■ Work to complete:
Find the line containing "At what coordinates" in the entries; transcribe it and all remaining lines through the end, exactly as they appear, but not the pictures.
(Raw data begins)
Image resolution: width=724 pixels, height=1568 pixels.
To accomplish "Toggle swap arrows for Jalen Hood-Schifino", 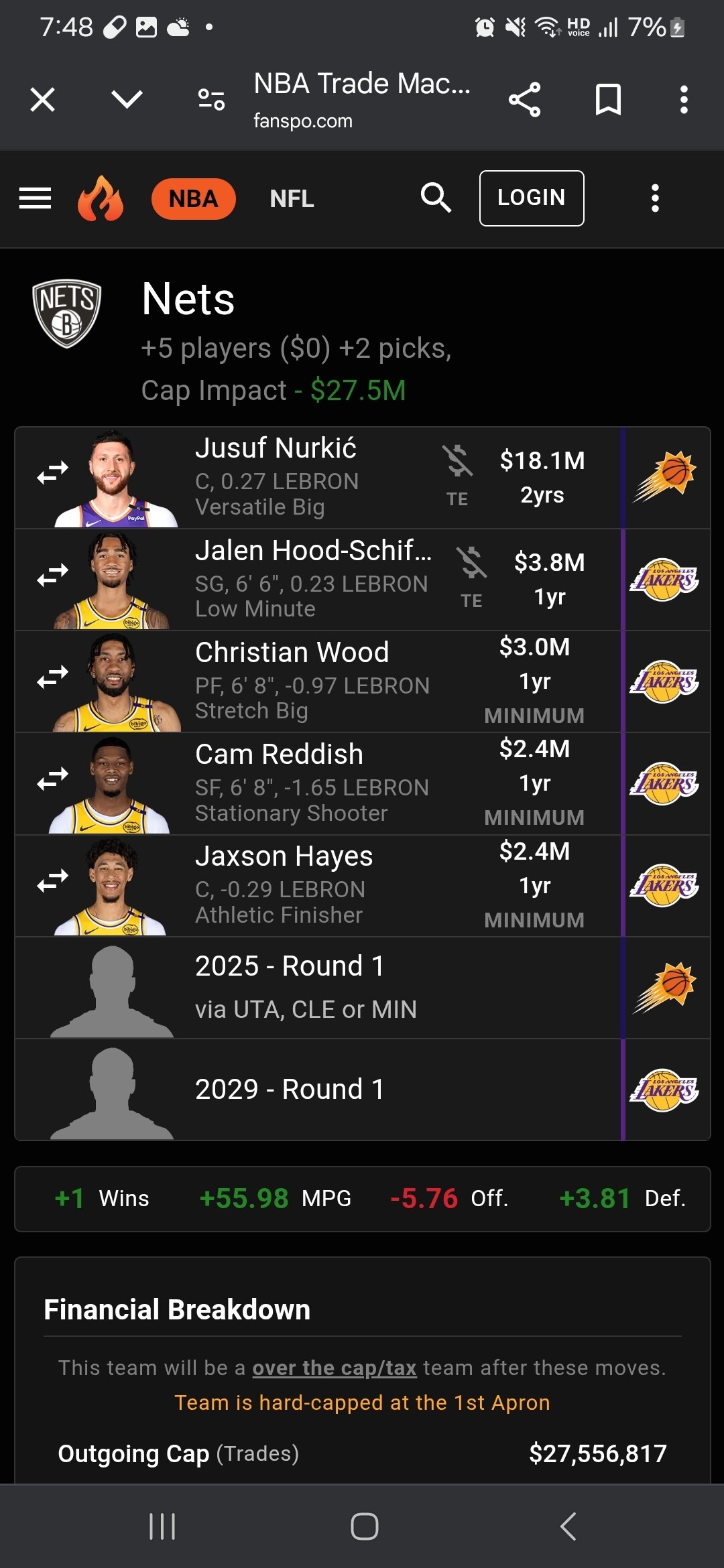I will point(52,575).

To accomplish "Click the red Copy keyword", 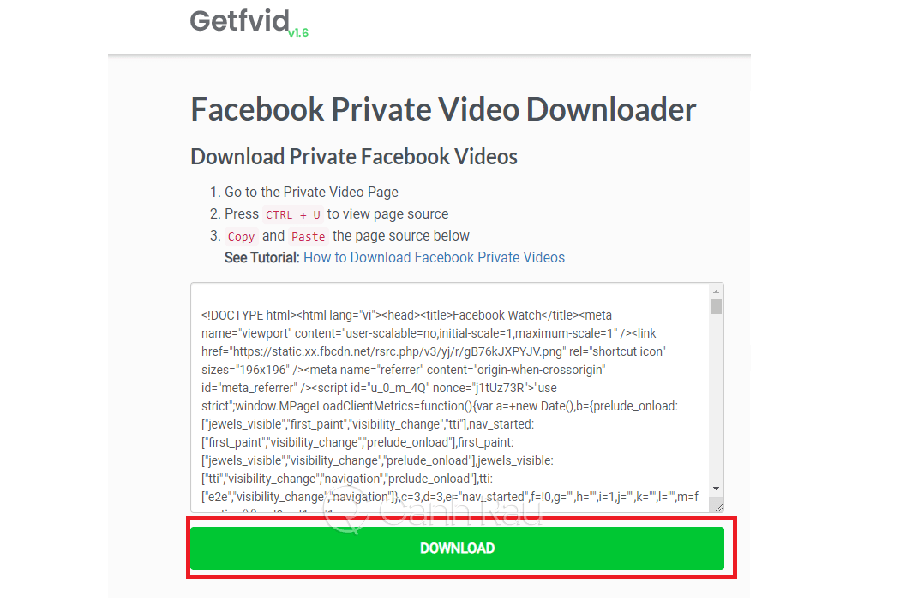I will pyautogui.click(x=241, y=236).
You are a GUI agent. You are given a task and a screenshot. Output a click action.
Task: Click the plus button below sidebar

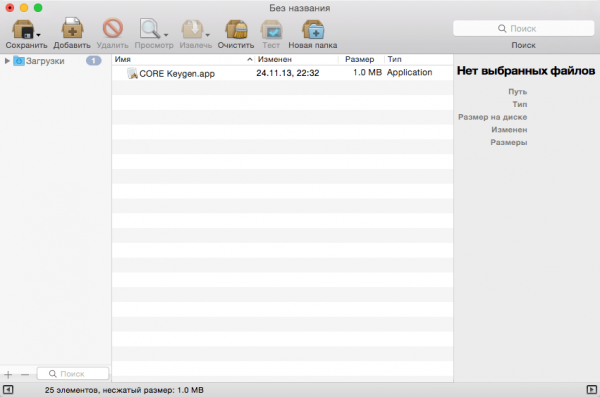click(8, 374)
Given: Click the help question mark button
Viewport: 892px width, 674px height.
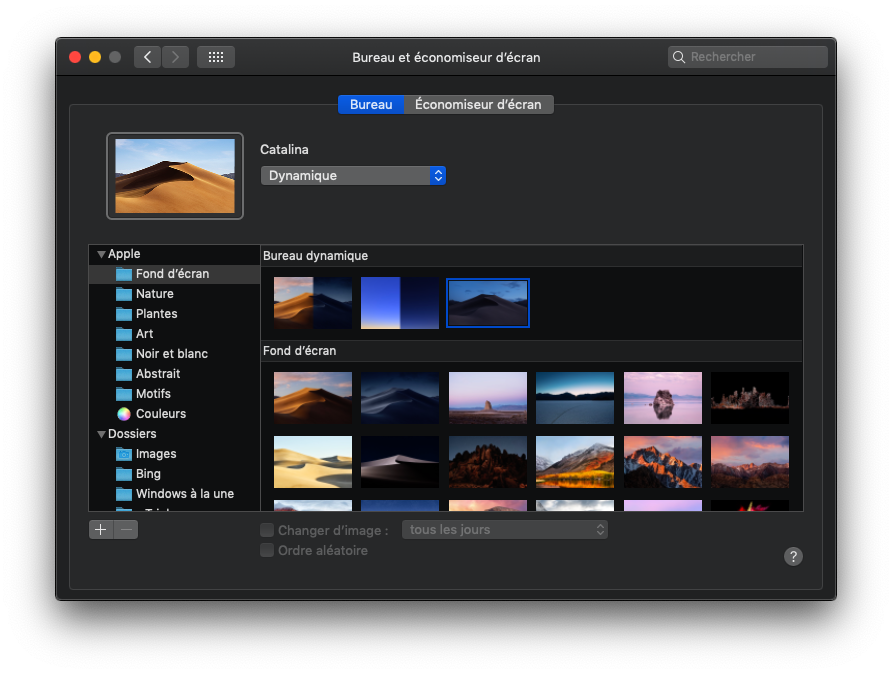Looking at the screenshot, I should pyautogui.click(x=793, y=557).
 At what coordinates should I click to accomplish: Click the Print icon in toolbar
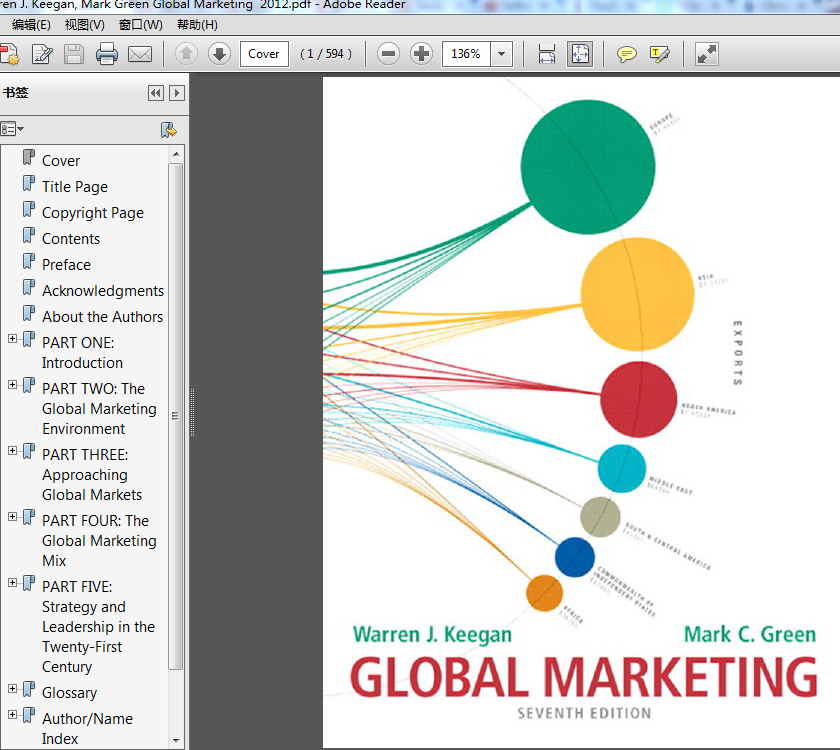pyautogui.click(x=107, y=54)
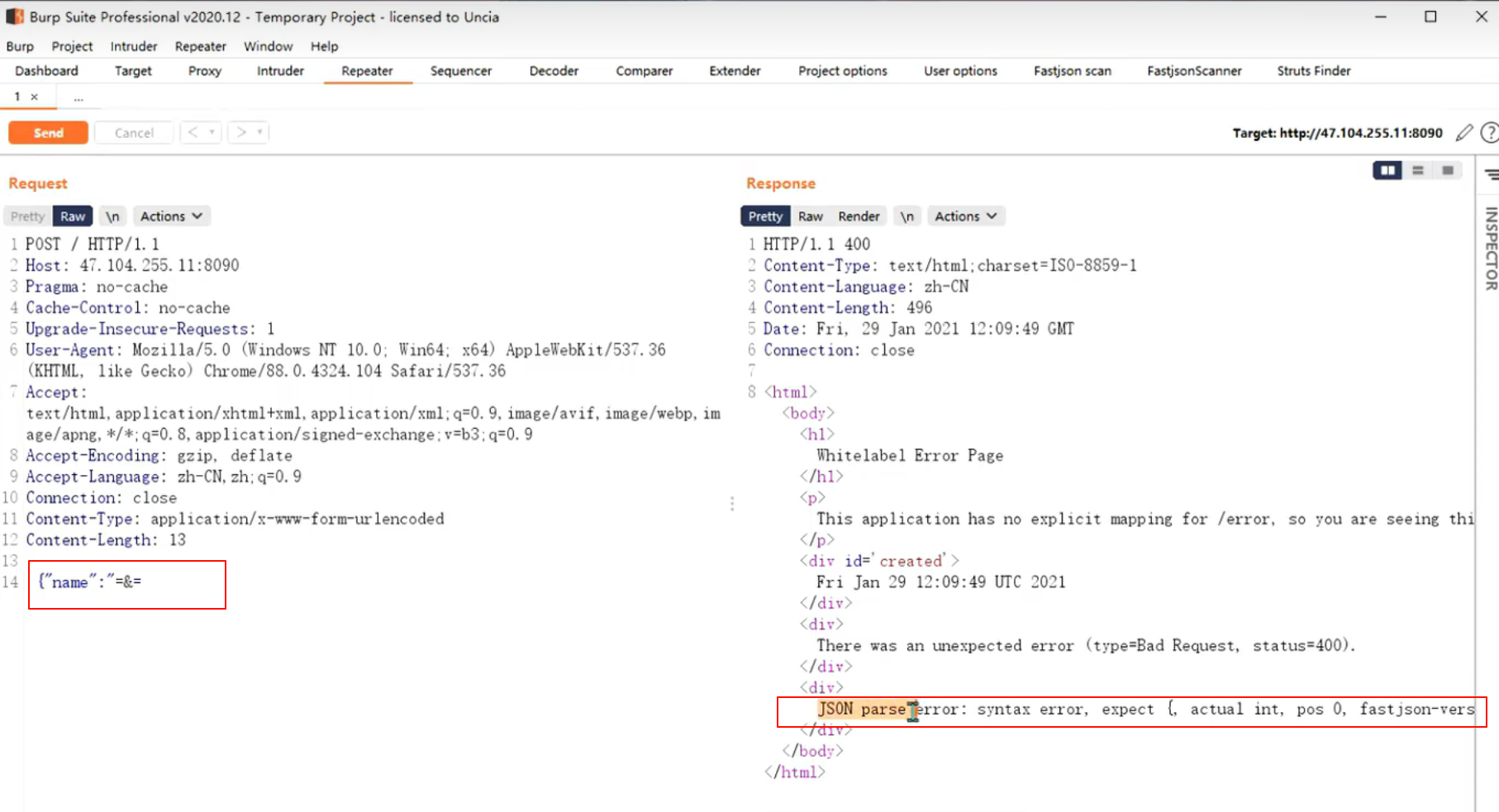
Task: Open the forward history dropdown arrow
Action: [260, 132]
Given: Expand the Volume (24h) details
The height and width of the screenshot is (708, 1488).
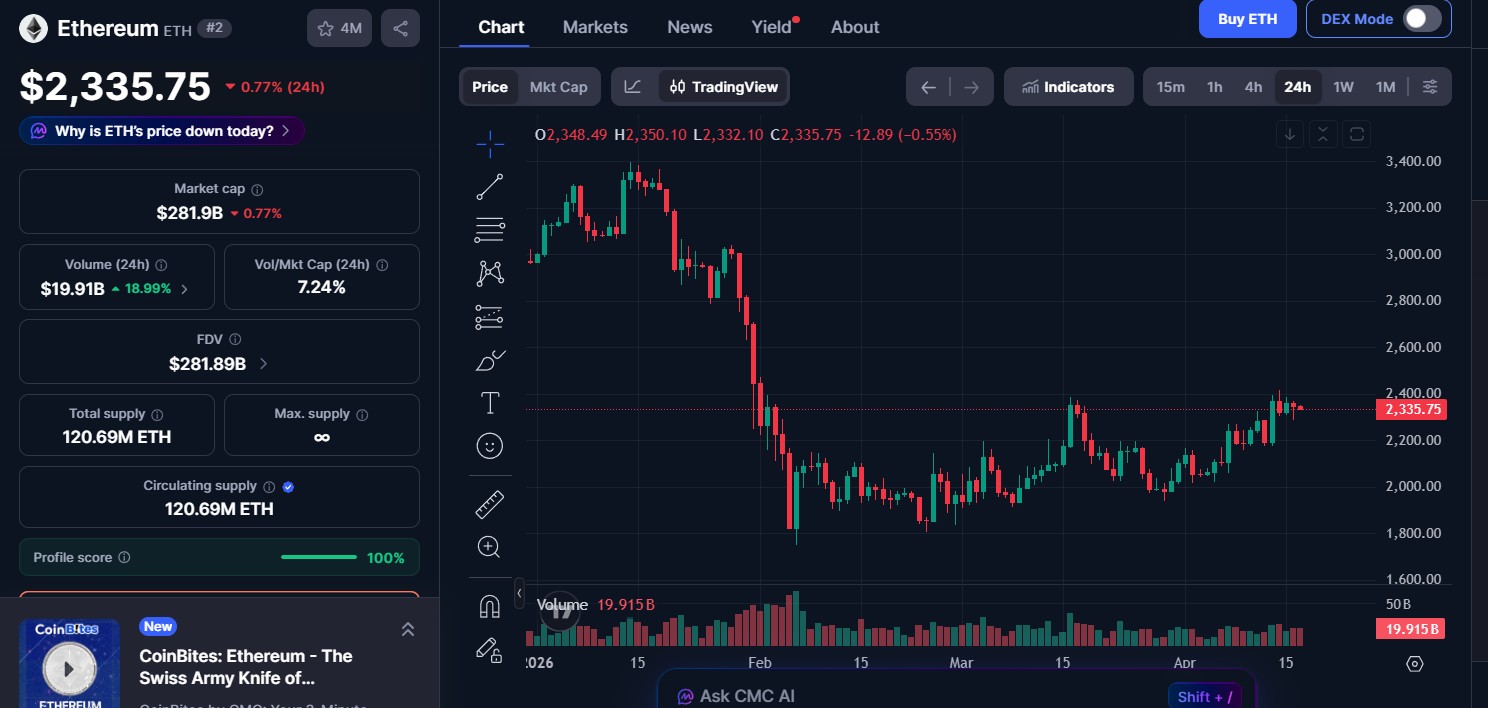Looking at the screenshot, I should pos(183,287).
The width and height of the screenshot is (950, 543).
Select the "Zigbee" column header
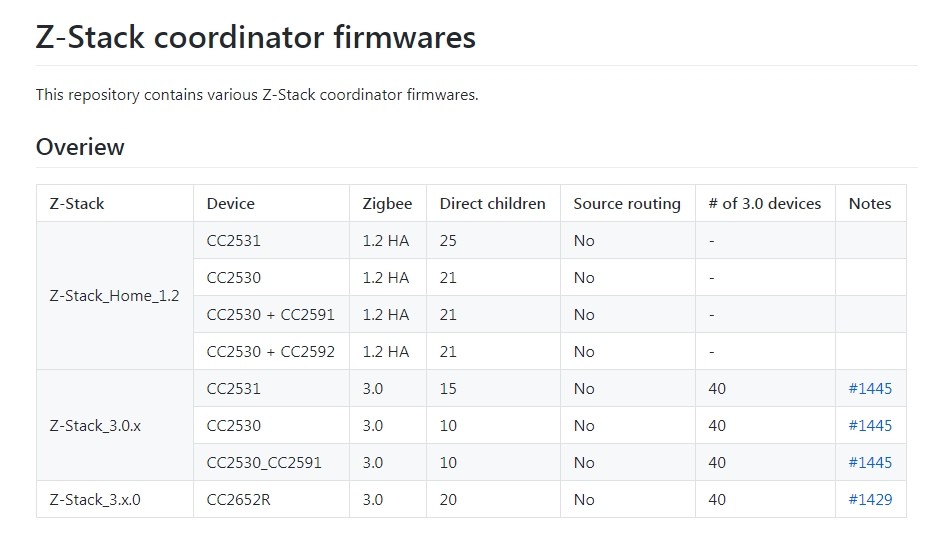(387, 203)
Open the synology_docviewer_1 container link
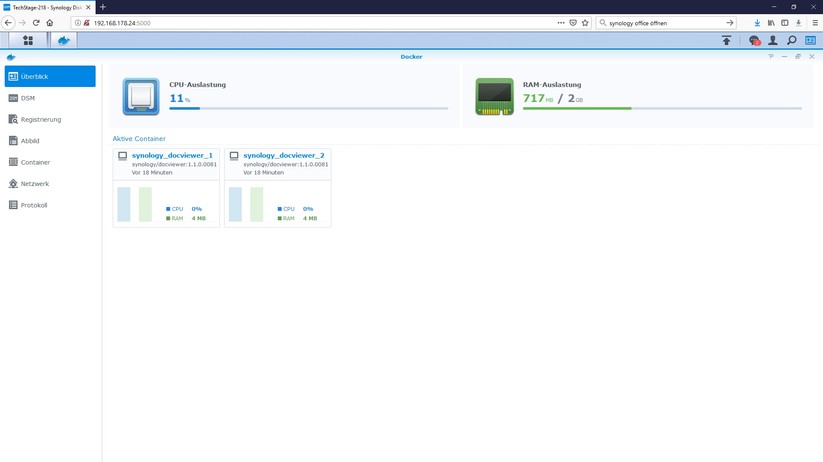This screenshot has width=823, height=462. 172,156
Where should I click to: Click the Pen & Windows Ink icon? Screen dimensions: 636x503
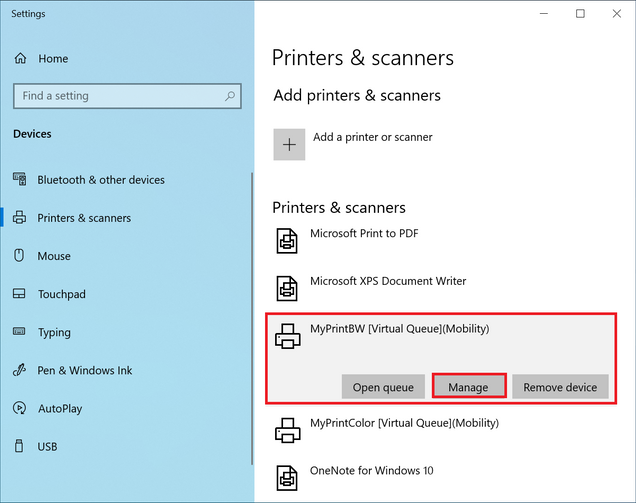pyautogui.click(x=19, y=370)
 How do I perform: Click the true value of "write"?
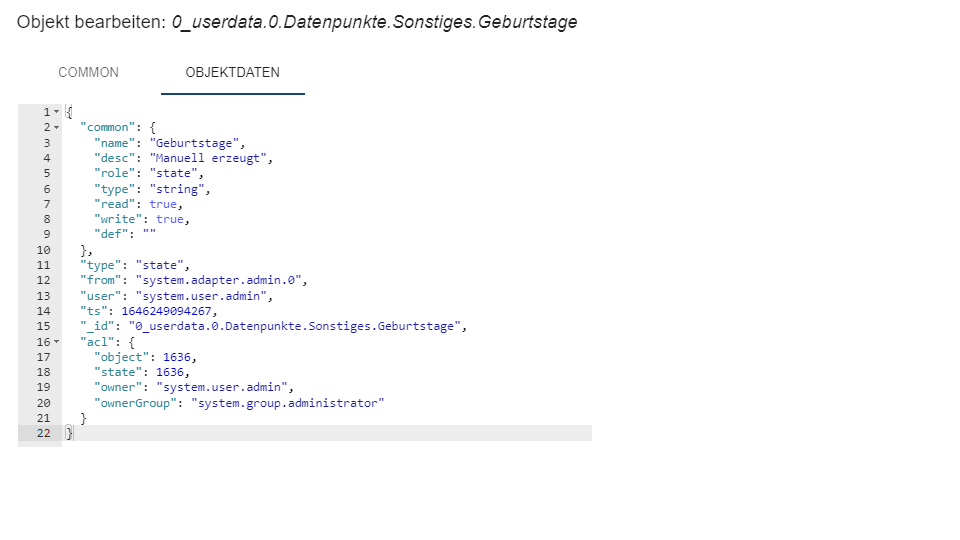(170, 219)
(Raw data ends)
■ Finished task:
 At what coordinates should I click to accomplish: Click the Print icon in toolbar
pyautogui.click(x=107, y=54)
Task: Open the forward history dropdown arrow
Action: [260, 132]
Given: Expand the Volume (24h) details
The height and width of the screenshot is (708, 1488).
Looking at the screenshot, I should pos(183,287).
The width and height of the screenshot is (950, 543).
Select the "Zigbee" column header
(387, 203)
Open the synology_docviewer_1 container link
This screenshot has width=823, height=462. 172,156
Where should I click to: Click the Pen & Windows Ink icon? Screen dimensions: 636x503
pyautogui.click(x=19, y=370)
 How do I perform: Click the true value of "write"?
(170, 219)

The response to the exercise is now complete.